The distribution is not symmetrical. Diesel and copper, taken together, account for the majority of reported incidents on civil and infrastructure projects in the GCC. On building sites in the fit-out phase, the balance shifts towards finished materials, because the value density of a packed crate of imported fittings exceeds anything else on the site at that moment. Insurers calibrate accordingly. A site in the structural phase of a metro extension is priced against fuel and copper risk. A site in the fit-out phase of a luxury hotel is priced against material risk and what the policy wording often calls "internal misappropriation," which is the underwriter's careful term for theft by people who are supposed to be there.

The honest contractor knows that the categories overlap and that the same crew can move between them across the life of a project. The dishonest contractor learns this faster than the honest one, because the dishonest contractor is the one organising it.

Diesel: the largest single line, and the most underreported

Diesel theft on Gulf sites operates at a scale that does not match its visibility in claims data. The reason is structural. Fuel is consumed, not inventoried in the way a generator or a coil of cable is inventoried. A bowser that should have lasted ten days lasts seven, and the explanation written into the daily log is operator hours, idling, or fuel quality. The actual explanation, in a meaningful proportion of cases, is that one or more parties between the fuel supplier, the site storekeeper, the plant operators and the night security have arranged a parallel offtake. The quantities are not large per event. The frequency is what compounds them.

The GCC market for stolen diesel exists because the price differential between subsidised or rebated industrial fuel and the open market for resale, particularly into informal transport and small generator users, is wide enough to make small thefts worth organising. In Saudi Arabia, the price reforms of the last decade narrowed but did not close this differential. In the UAE, the differential between site-delivered diesel and what an informal buyer pays for a jerry can collected at three in the morning is sufficient to fund a small parallel economy around any large project.

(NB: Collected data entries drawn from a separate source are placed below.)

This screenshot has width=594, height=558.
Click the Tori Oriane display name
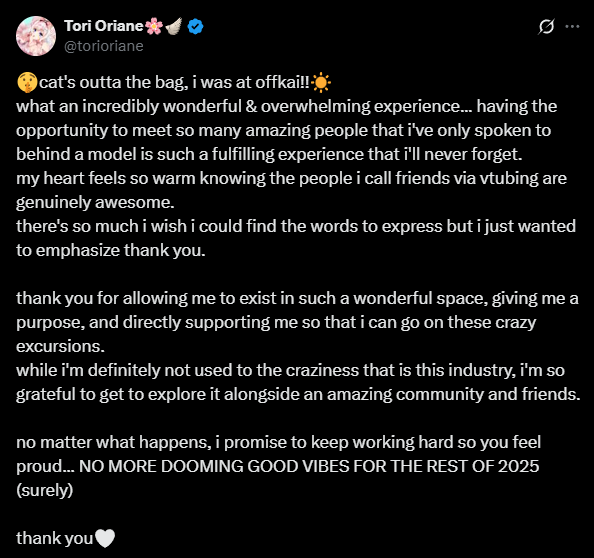click(x=103, y=26)
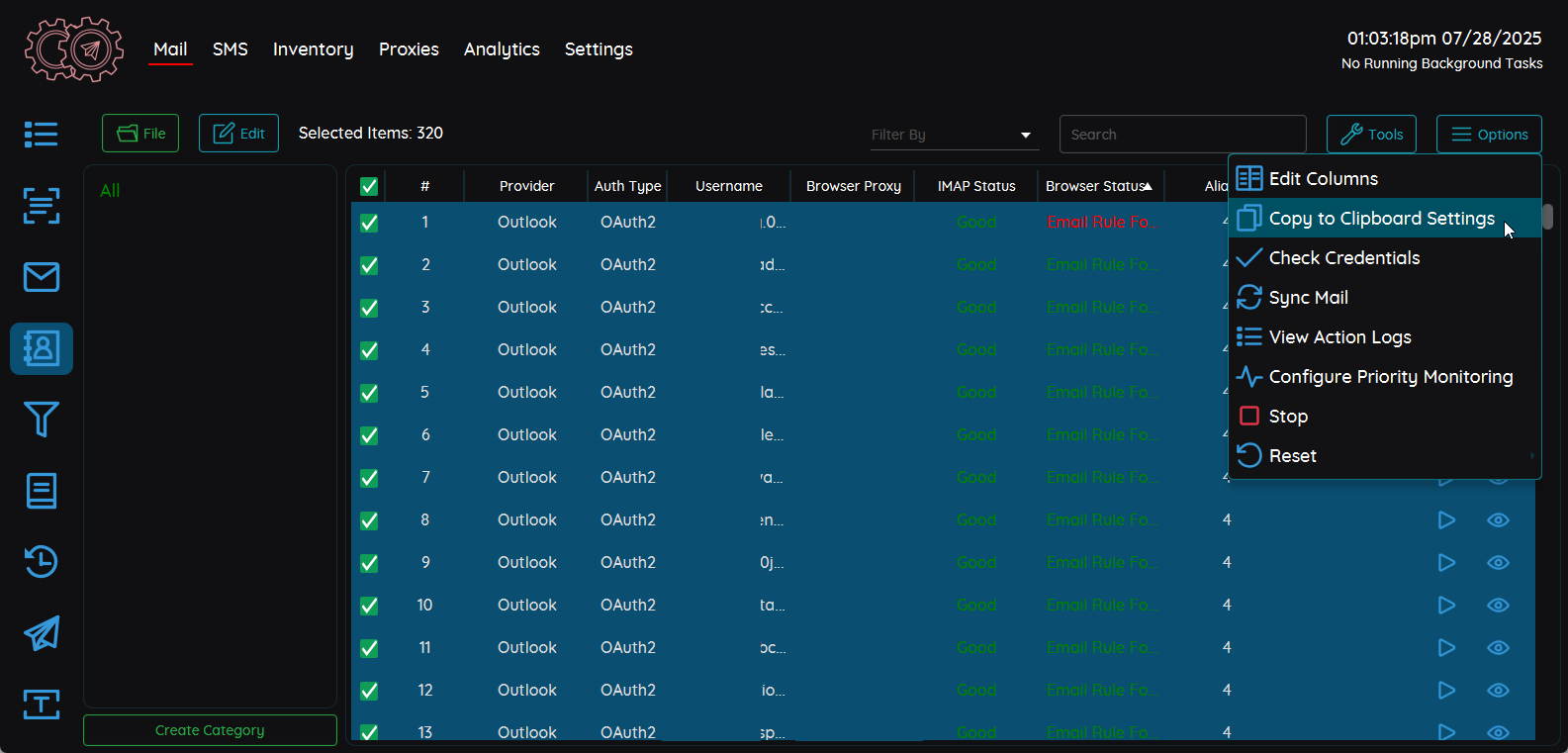1568x753 pixels.
Task: Click the envelope mail icon in sidebar
Action: pos(41,277)
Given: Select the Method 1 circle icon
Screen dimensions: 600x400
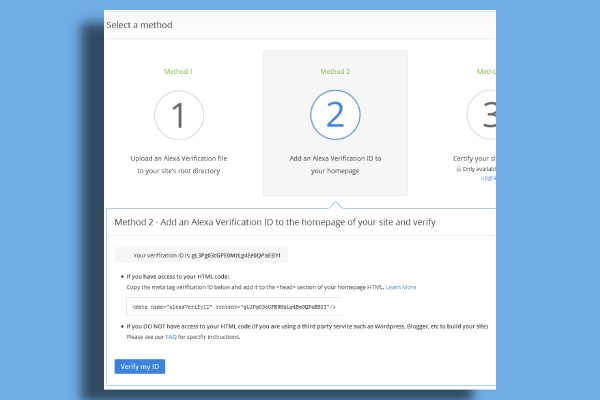Looking at the screenshot, I should coord(178,116).
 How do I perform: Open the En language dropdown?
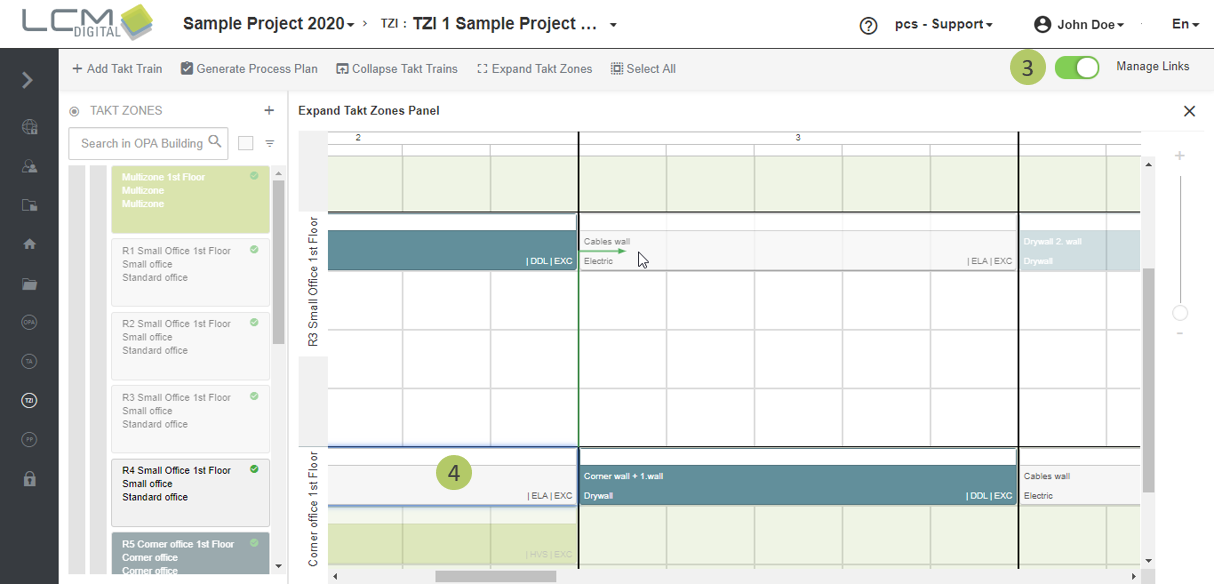[x=1185, y=25]
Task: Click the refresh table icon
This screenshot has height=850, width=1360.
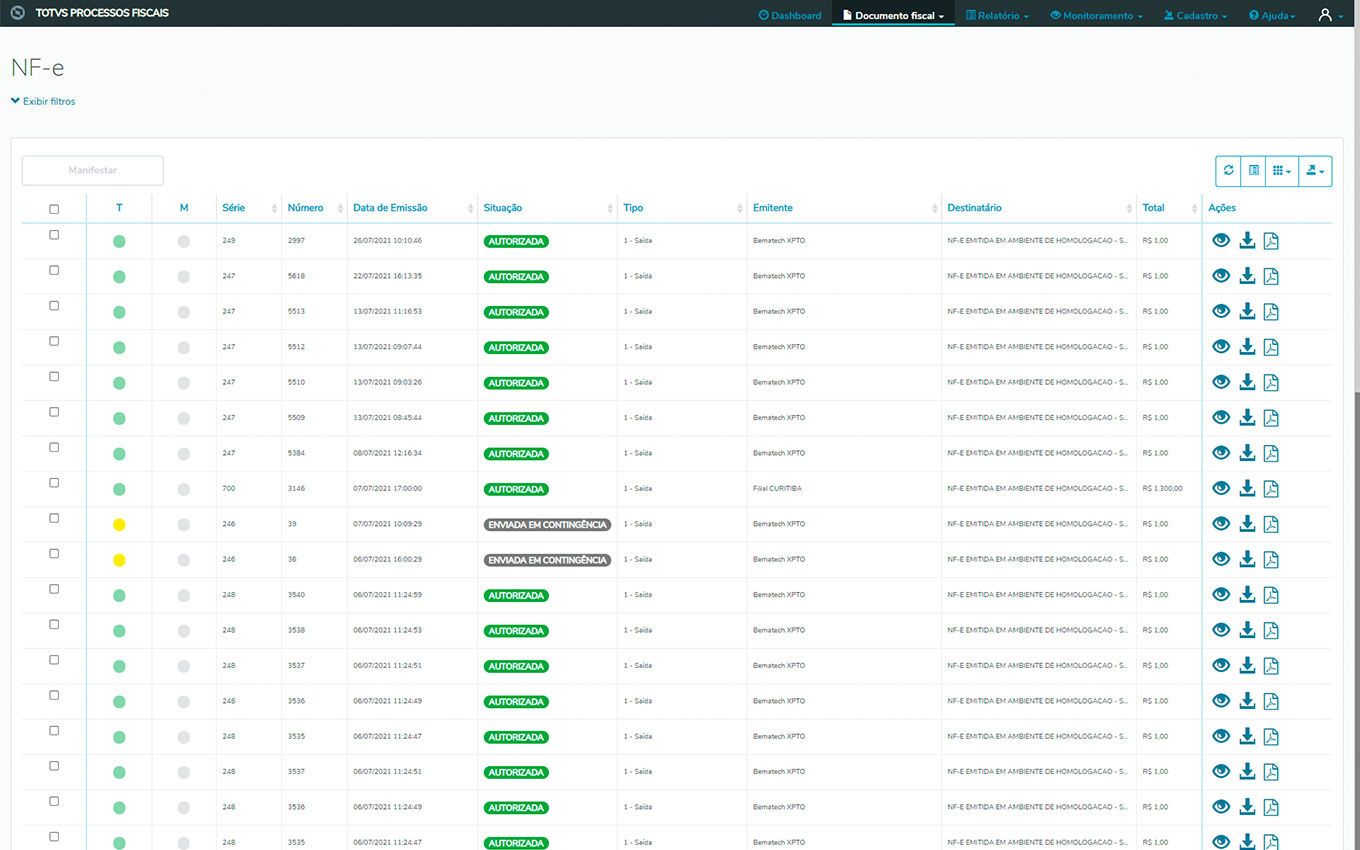Action: point(1228,171)
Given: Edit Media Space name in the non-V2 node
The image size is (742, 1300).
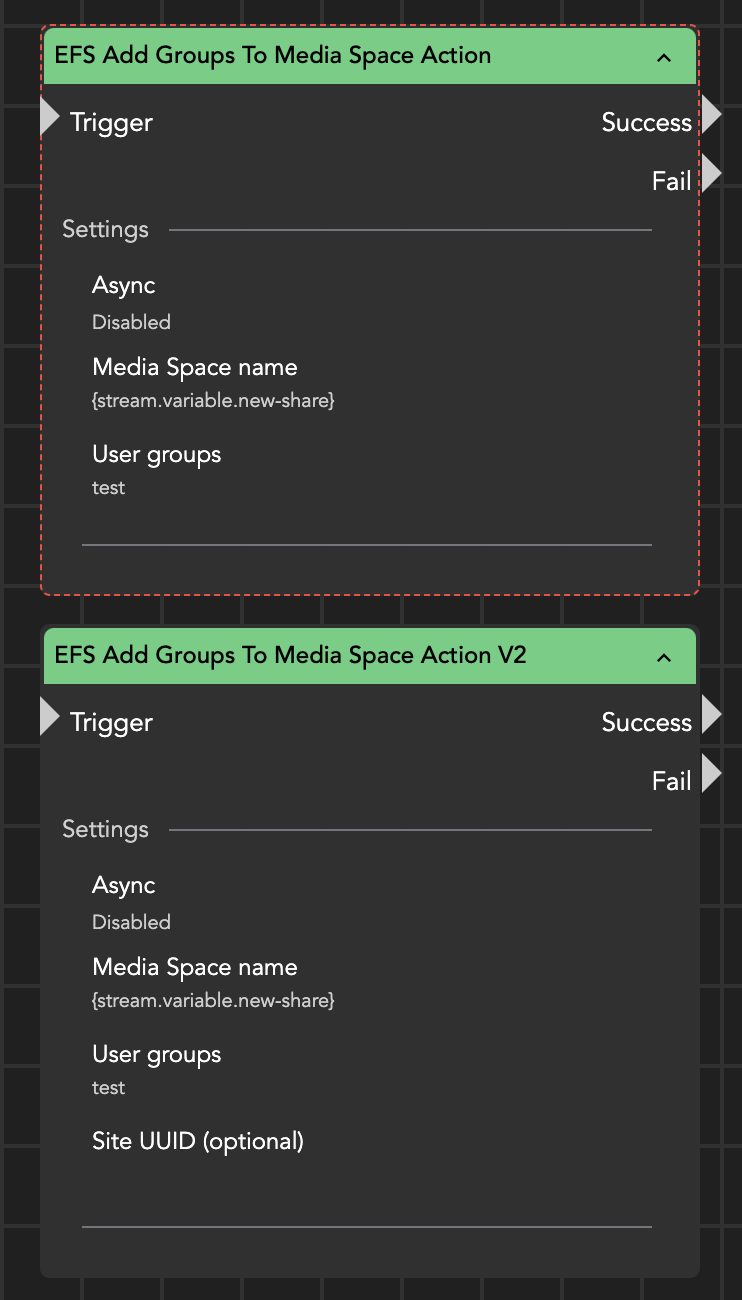Looking at the screenshot, I should pyautogui.click(x=213, y=401).
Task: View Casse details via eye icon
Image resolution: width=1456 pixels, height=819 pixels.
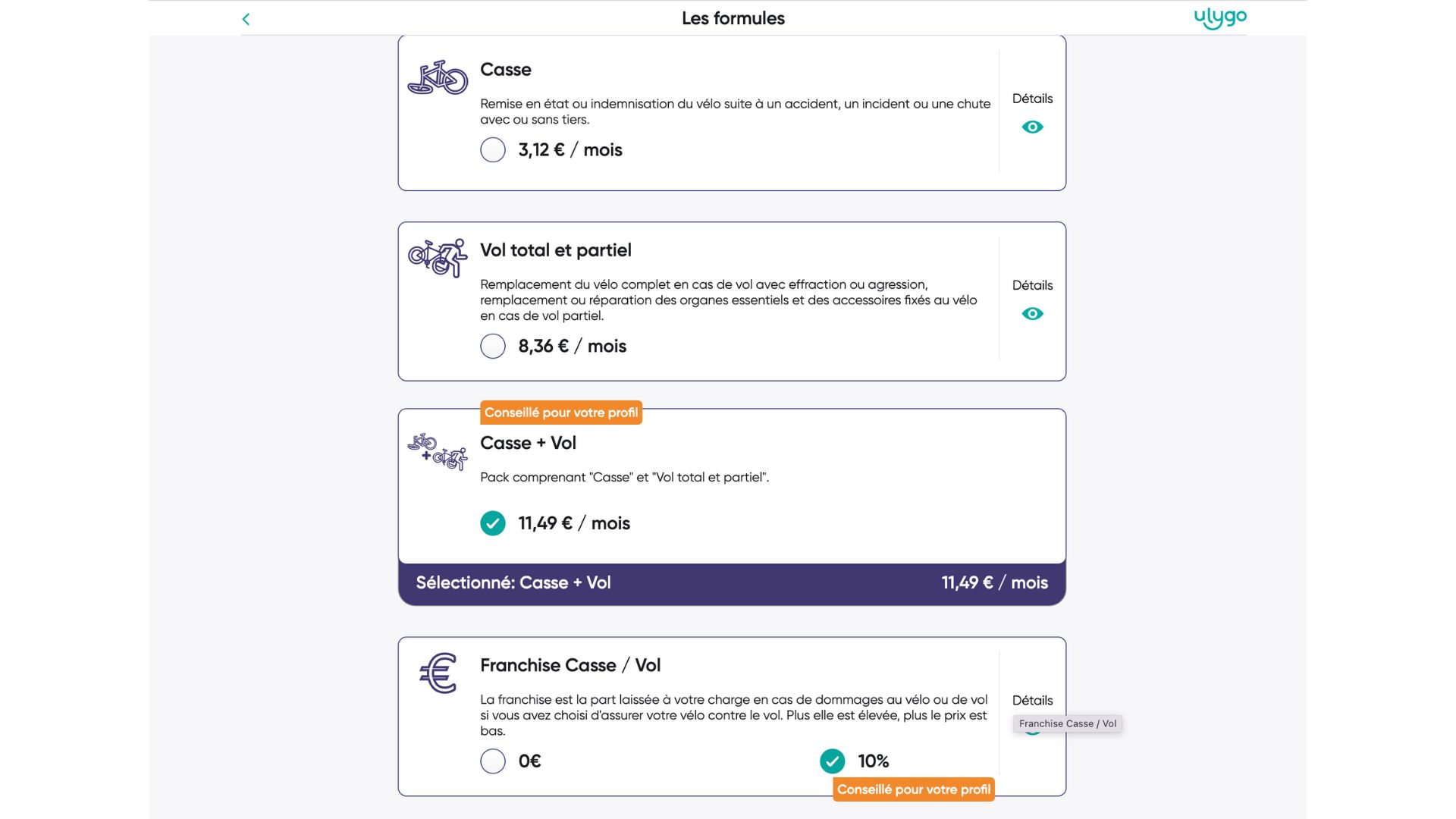Action: (x=1032, y=127)
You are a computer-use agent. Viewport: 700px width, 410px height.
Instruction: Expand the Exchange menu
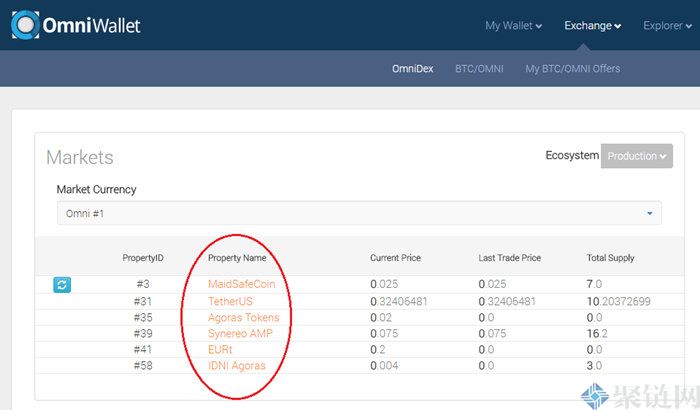pyautogui.click(x=592, y=26)
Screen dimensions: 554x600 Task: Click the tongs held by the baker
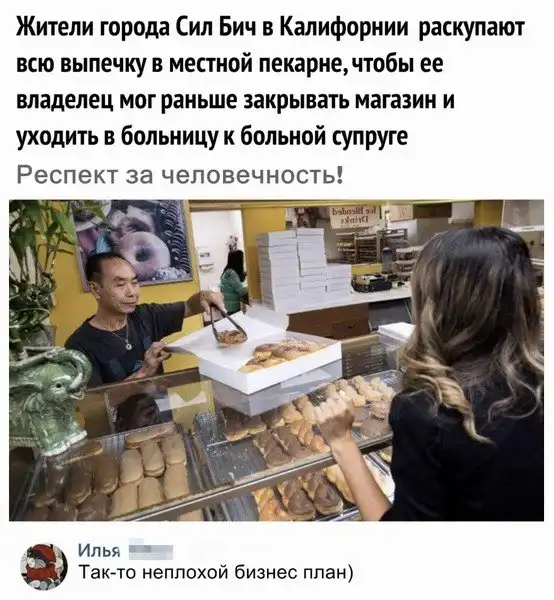click(x=225, y=325)
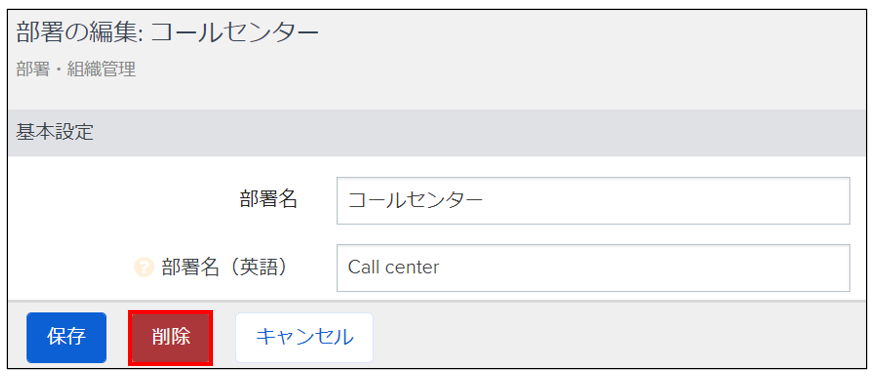Save the department with the 保存 button
Viewport: 877px width, 378px height.
67,337
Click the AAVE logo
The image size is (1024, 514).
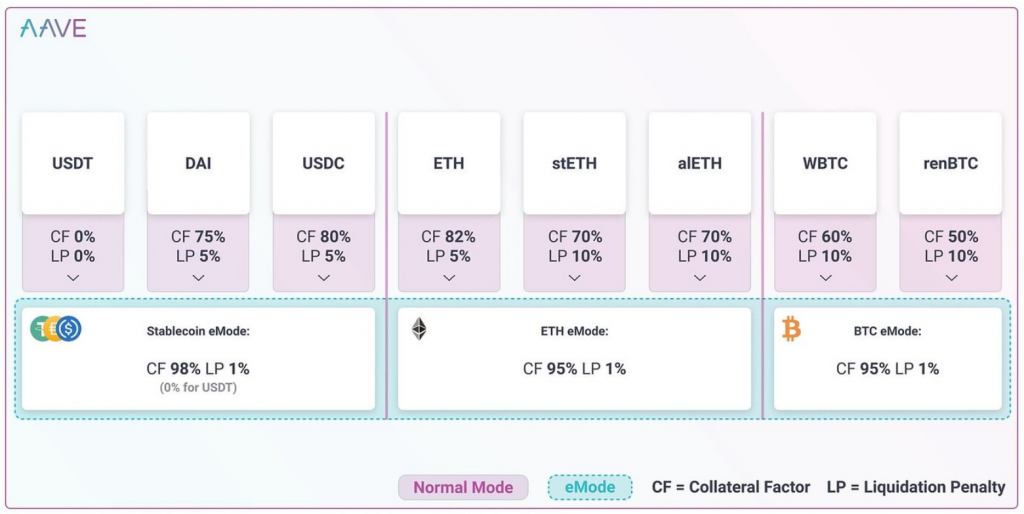pyautogui.click(x=53, y=28)
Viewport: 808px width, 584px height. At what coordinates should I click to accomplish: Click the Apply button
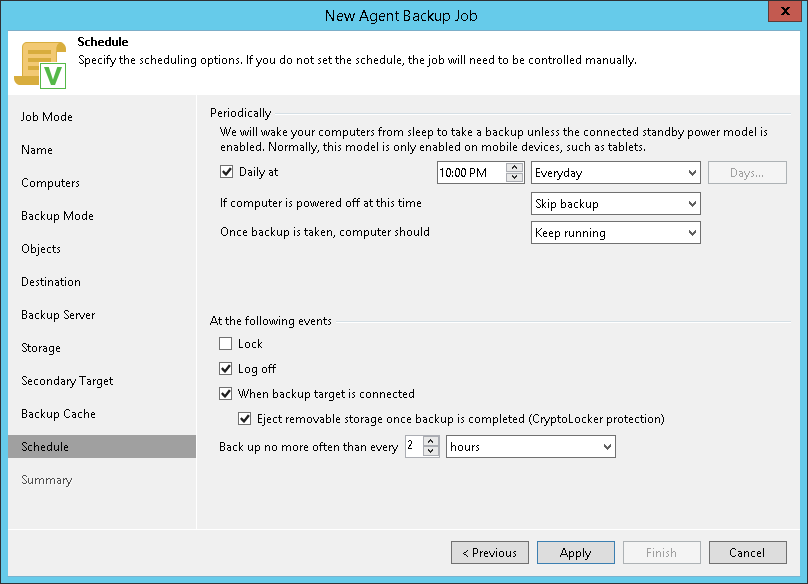tap(575, 553)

The contractors who recognise this build their fuel controls accordingly. The ones who do not absorb the loss as plant operating cost and wonder why their fuel consumption per cubic metre of concrete exceeds the benchmark.

Recovery in diesel theft is effectively zero. Once the fuel has been transferred, it cannot be identified, recovered or reclaimed. The only useful intervention is prevention, which means sealed fuel transfers, calibrated flow metering tied to plant identification, and the kind of overnight surveillance that does not depend on a single guard at a single gate. The systems that work here are the ones that watch the bowser, not the perimeter, because the perimeter is a distraction. The fuel does not leave the site over the fence. It leaves through the gate, in the cab of a vehicle that was logged in.

Copper and conductive theft

Copper theft on Gulf construction sites follows the global pattern with regional adjustments. The targets are temporary power distribution cabling, earthing conductors, busbar sections delivered to site and stored before installation, and increasingly the conductive elements of HVAC and plumbing. The thieves are rarely opportunists. They are organised in small crews, they understand which cables carry value and which are aluminium-clad imitations, and they often have a route to a scrap dealer who does not enquire about origin. The dealer, in turn, has a route to a regional metals market that absorbs the material without questions.

The volumes are not insignificant. NICB data from outside the region and observations from regional brokers suggest that on a large infrastructure project, copper losses can run into hundreds of thousands of dirhams over a project's life, even with conventional security in place. The recovery rate, as reported by main contractors to their insurers, sits in low single digits. Once the cable has been stripped, bundled and moved off site, identifying it is functionally impossible. The IEC 62443 framework that increasingly governs the operational technology side of these projects is silent on conductor theft, because it sits outside the cyber perimeter and inside the physical one, where the controls have not kept pace with the value of the targets.

The pattern that emerges from claims data, and that ASIS International chapters in the region have documented in their working groups, is that copper theft escalates in the final months before energisation, when the maximum quantity of cable is on site and the access controls are at their weakest because of the volume of subcontractor traffic. The contractors who succeed in suppressing copper losses do so by treating the cable yard as a separate security zone with its own access log, its own surveillance and its own custody chain, distinct from the general site perimeter.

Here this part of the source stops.